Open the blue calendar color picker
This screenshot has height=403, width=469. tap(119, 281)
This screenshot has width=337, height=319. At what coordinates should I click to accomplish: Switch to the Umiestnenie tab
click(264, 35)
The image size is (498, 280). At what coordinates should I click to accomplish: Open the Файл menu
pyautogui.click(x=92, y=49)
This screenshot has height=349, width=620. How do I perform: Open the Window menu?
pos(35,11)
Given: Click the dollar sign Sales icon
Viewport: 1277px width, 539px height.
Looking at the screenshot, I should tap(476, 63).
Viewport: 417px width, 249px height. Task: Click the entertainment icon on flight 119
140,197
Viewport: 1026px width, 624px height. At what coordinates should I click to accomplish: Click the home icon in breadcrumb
* * *
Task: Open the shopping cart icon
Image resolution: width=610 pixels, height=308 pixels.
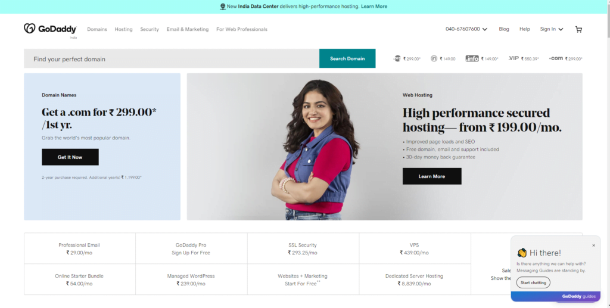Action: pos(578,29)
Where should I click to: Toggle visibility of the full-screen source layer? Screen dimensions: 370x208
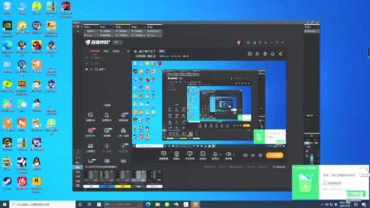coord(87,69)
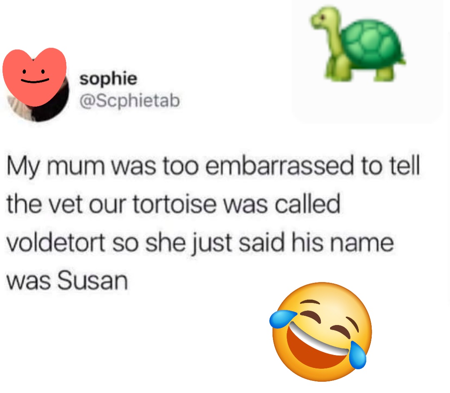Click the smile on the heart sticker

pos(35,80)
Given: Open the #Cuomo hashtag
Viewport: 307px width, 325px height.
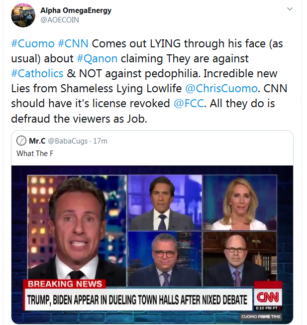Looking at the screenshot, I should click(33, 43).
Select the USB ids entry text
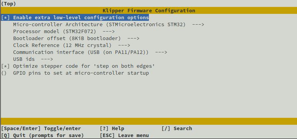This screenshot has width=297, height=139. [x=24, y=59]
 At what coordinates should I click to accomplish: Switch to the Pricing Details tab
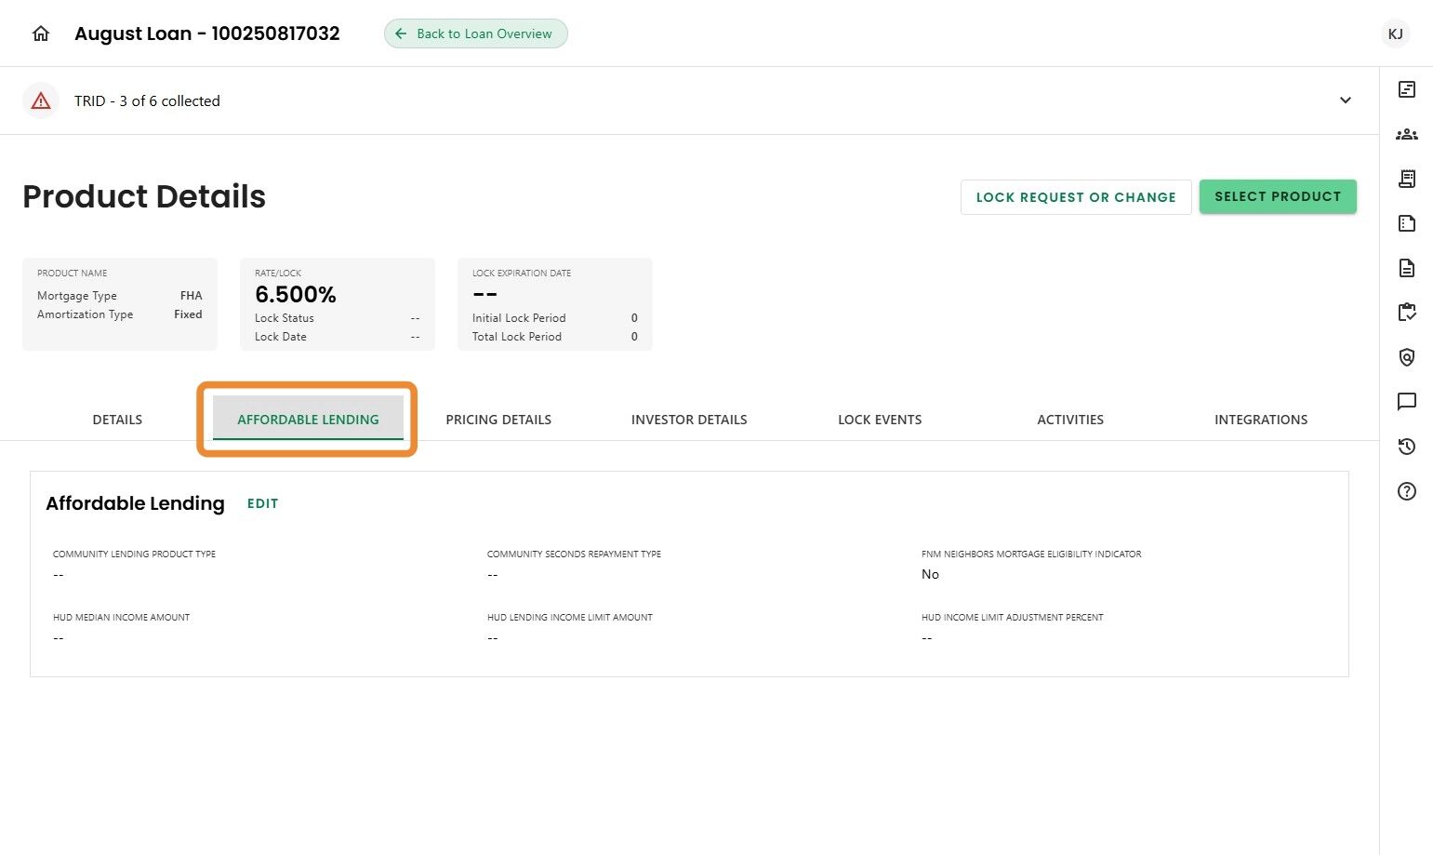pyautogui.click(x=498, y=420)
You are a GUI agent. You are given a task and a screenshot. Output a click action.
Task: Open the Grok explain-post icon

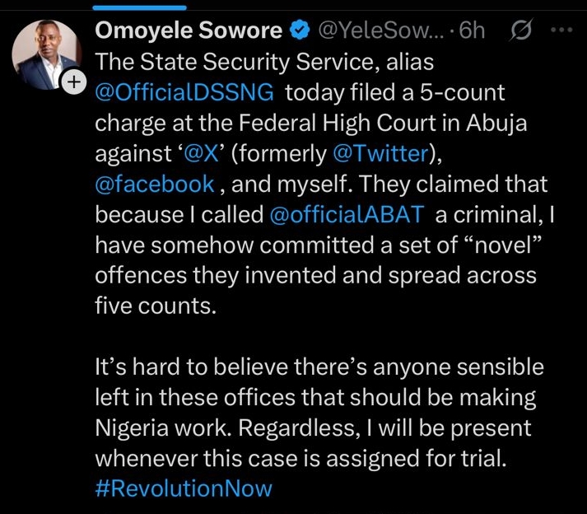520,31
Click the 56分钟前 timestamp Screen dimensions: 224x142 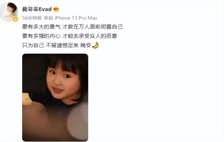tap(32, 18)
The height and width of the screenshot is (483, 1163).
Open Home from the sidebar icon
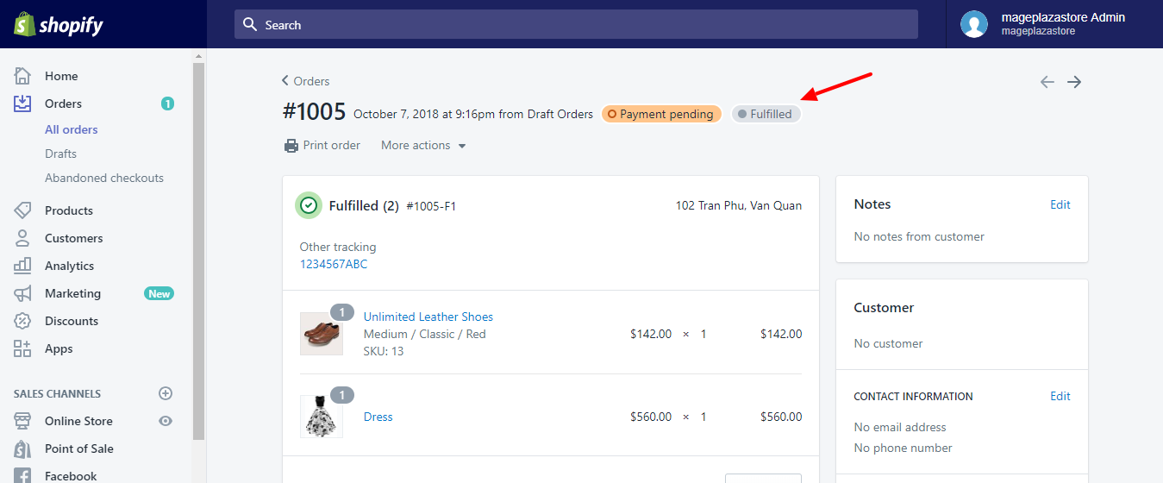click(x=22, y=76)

_WORK REQUEST_.
Since only part of the listing is wanted, copy exactly the lines from the one holding "Viewport: 1277px width, 539px height." to the one holding "Viewport: 1026px width, 624px", both included.

_WRITTEN RESPONSE_.
Viewport: 1277px width, 539px height.
Looking at the screenshot, I should tap(476, 63).
Viewport: 417px width, 249px height. Task: Click the entertainment icon on flight 119
140,197
Viewport: 1026px width, 624px height. At what coordinates should I click to accomplish: Click the home icon in breadcrumb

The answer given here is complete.